Jim Stanford has an interesting piece in today's Globe and Mail. He notes that the Harper government justified its imposed settlement on Canada Post by claiming that the economy was at risk. Apparently, a government which believes in free markets has no qualms about intervening in those markets to rescue the economy. If that's true, writes Stanford, there are more severe threats these days than Canada Post.
Consider the problem of market speculators -- beginning with the soaring price of oil. The cost of a barrel of oil is a clear and present danger to the economy:
Even at $1.25 a litre, gas prices will rip $40-billion from the pockets of Canadians this year. The soaring prices are a big reason why consumer spending has stopped in its tracks – an alarming development that could precipitate a recession. And you can’t invoke “market forces” to explain the prices. They’ve been driven up by speculation, fat oil industry profits and OPEC’s continuing power.

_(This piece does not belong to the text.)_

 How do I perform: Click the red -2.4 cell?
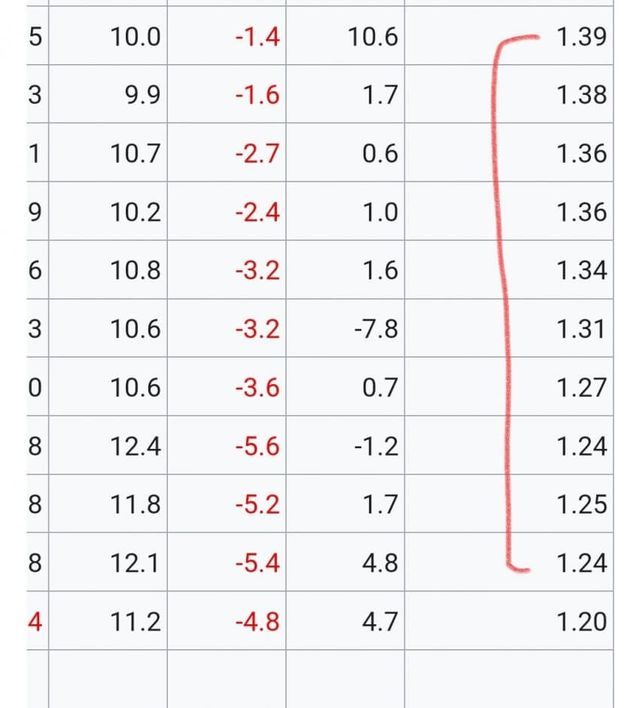256,212

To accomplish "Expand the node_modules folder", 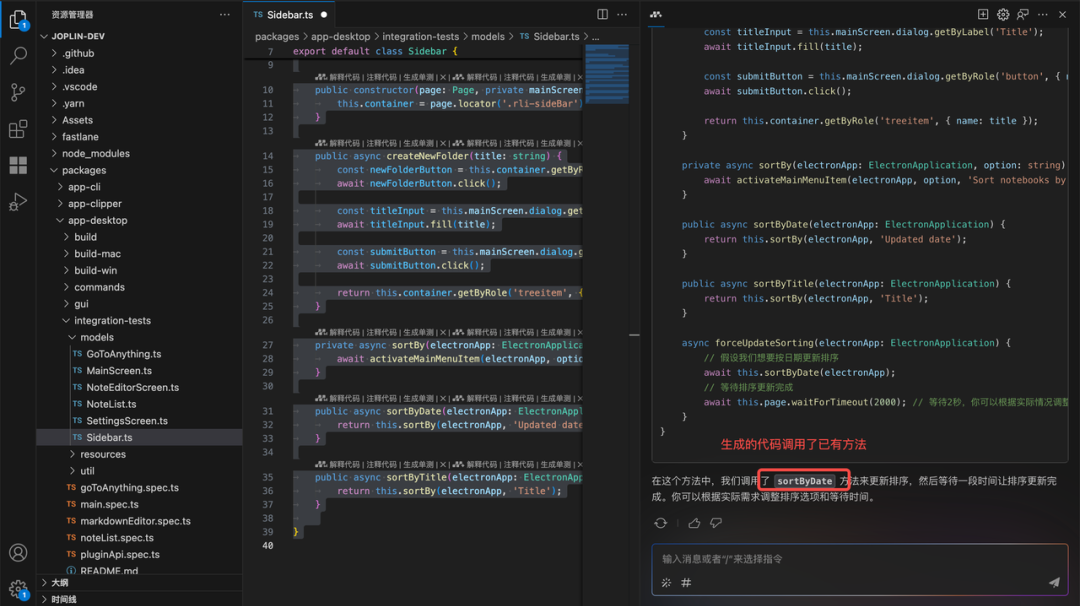I will pos(95,153).
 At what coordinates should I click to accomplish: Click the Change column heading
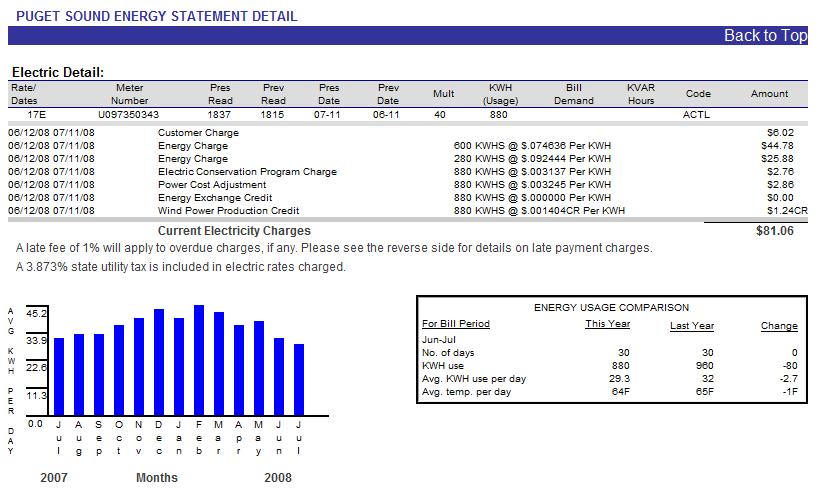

The cost of oil has also driven the rise in the Canadian dollar -- a clear and present danger to Canada's manufacturing base:
According to the OECD, the fair value of our dollar (based on purchasing power) is 81 cents (U.S.). Currency traders have pushed it 25 per cent higher, jeopardizing Canada’s ability to sell anything (other than oil) to world markets. Again, savings on imports aren’t passed on to consumers. But the pain to our export industries and the threat to our future growth are real.
And to cool the rising Canadian dollar, the Bank of Canada will have to raise interest rates -- which will cool the entire economy.
The Harper government argued that -- because Canada Post was vital to the economy -- its employees had to take a haircut, and they imposed wage rates lower than what the corporation had offered. Will they force speculators to take a haircut?
Don't count on it.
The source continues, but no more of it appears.